Common Output Files:

meta.txt: A general metadata file containing information about the job submission and parameters.
fqutils.err.txt: A log file capturing any errors or warnings encountered during the pipeline execution.
fqutils.out.txt: A log file containing the executed commands for the pipeline.

Scripts and Utilities

This module contains the following scripts that power the Fastq Utilities Service:

Script Name	Purpose
App-FastqUtils.pl	The primary application script for the Fastq Utilities Service. It handles user input, job submission, and result management for the service.
FQUtils.pm	A Perl module containing functions and subroutines specific to the Fastq Utilities Service. It handles tasks such as reading configuration files, parsing input parameters, generating command-line arguments for external tools, and processing output files.
p3-fqutils.py	Python interface for invoking the tool via command line
fastq_uils.py	Python library for forming and running commands given inputs

References

Andrews, S. FastQC: a quality control tool for high throughput sequence data. 2010.
Edwards, J.A. and Edwards, R.A. Fastq-pair: efficient synchronization of paired-end fastq files. bioRxiv, 2019: p. 552885.
Fitzgerald, M., et al. "Hostile: Precise host read removal from metagenomes." bioRxiv (2023). https://www.biorxiv.org/content/10.1101/2023.07.04.547735v1
https://github.com/bede/hostile
Krueger, F. Trim Galore: a wrapper tool around Cutadapt and FastQC to consistently apply quality and adapter trimming to FastQ files, with some extra functionality for MspI-digested RRBS-type (Reduced Representation Bisulfite-Seq) libraries.
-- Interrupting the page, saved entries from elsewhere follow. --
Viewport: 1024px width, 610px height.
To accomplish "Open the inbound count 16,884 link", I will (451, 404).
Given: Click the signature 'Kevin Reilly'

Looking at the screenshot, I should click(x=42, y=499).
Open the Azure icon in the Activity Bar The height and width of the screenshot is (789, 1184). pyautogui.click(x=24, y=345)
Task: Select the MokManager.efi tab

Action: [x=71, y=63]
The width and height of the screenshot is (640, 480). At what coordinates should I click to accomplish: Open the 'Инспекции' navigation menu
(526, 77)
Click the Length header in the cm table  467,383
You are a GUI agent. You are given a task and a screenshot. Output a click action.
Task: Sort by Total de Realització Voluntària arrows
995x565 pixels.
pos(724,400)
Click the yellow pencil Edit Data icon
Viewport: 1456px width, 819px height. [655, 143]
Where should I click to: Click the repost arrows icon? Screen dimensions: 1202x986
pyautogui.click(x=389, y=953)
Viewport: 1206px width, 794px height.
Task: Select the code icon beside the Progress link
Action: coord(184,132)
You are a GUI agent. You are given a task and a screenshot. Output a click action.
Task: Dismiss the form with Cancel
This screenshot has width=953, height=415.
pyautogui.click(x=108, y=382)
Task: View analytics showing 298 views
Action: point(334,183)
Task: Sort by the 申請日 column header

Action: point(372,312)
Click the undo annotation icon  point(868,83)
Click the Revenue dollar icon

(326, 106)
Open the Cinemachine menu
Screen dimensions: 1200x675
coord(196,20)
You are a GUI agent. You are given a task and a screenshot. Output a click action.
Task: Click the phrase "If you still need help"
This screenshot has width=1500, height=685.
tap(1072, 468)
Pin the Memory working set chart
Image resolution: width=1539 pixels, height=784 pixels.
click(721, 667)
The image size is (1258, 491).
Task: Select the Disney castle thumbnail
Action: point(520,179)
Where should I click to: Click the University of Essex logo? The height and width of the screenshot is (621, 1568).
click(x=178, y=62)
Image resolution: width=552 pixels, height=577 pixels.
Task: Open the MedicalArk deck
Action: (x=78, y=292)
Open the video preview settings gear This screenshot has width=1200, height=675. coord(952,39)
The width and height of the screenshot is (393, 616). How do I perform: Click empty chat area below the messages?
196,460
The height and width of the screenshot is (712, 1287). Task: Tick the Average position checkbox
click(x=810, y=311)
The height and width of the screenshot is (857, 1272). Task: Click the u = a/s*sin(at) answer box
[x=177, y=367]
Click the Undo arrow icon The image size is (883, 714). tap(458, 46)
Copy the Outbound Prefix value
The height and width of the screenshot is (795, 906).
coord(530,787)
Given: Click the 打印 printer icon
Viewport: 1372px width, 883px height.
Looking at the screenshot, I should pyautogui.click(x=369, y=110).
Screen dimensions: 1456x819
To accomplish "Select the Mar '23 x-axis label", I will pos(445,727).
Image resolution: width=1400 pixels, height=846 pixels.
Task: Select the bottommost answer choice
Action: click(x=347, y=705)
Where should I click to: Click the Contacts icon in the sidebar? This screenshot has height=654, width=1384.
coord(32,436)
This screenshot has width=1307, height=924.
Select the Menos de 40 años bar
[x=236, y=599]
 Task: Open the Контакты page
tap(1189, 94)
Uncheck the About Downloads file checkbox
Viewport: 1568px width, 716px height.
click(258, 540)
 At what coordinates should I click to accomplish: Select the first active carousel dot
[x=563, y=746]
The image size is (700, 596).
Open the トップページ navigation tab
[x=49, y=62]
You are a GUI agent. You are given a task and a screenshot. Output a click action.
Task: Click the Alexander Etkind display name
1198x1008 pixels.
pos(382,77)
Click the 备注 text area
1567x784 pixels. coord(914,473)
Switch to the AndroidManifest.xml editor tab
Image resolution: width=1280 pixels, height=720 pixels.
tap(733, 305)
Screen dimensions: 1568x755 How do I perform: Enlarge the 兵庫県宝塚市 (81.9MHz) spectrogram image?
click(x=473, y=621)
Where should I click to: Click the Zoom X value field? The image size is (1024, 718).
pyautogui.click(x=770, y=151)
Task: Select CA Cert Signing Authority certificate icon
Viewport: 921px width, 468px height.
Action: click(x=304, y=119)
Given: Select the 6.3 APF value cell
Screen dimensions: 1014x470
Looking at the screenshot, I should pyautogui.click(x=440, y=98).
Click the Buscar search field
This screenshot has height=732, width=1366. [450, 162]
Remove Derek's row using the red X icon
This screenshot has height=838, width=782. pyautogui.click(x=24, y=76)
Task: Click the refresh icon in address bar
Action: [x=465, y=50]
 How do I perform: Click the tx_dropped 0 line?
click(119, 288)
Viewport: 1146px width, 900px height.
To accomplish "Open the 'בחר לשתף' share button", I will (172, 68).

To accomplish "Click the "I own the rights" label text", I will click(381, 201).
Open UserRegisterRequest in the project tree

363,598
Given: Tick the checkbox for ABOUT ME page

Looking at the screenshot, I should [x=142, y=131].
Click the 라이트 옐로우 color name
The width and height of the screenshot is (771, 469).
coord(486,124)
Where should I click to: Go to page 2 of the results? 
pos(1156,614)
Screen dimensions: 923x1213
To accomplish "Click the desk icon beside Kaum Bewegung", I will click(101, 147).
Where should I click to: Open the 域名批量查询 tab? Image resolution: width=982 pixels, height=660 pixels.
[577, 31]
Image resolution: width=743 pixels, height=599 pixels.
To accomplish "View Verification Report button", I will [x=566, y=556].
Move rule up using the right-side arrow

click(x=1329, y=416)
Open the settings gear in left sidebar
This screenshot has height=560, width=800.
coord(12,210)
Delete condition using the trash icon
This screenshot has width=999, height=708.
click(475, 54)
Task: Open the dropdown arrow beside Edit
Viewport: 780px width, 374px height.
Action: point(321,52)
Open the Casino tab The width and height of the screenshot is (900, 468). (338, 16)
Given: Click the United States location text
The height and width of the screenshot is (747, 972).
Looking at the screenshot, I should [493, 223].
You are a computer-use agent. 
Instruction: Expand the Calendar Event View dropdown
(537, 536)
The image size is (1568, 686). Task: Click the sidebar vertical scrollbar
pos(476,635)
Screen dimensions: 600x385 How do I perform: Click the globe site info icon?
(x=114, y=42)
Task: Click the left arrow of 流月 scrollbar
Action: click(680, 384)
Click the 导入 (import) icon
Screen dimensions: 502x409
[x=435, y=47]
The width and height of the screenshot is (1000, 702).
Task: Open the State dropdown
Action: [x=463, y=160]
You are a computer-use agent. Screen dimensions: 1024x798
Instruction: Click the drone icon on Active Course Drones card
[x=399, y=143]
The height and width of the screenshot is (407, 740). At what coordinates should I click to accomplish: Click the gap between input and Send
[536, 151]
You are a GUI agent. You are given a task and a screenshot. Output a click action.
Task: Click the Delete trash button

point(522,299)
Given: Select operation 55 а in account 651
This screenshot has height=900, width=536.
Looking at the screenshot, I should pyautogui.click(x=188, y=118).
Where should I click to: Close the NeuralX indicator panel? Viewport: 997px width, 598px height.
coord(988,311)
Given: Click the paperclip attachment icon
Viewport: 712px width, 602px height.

URL http://www.bioinformatics.babraham.ac.uk/projects/trim_galore/. (Date of access: 28/04/2016), 2012.
Langmead, B. and Salzberg, S.L. Fast gapped-read alignment with Bowtie 2. Nature methods, 2012. 9(4): p. 357.
Lassmann, T., Hayashizaki, Y. and Daub, C.O. SAMStat: monitoring biases in next generation sequencing data. Bioinformatics, 2010. 27(1): p. 130-131.
Martin, M. Cutadapt removes adapter sequences from high-throughput sequencing reads. EMBnet.journal, 2011. 17(1): p. 10-12.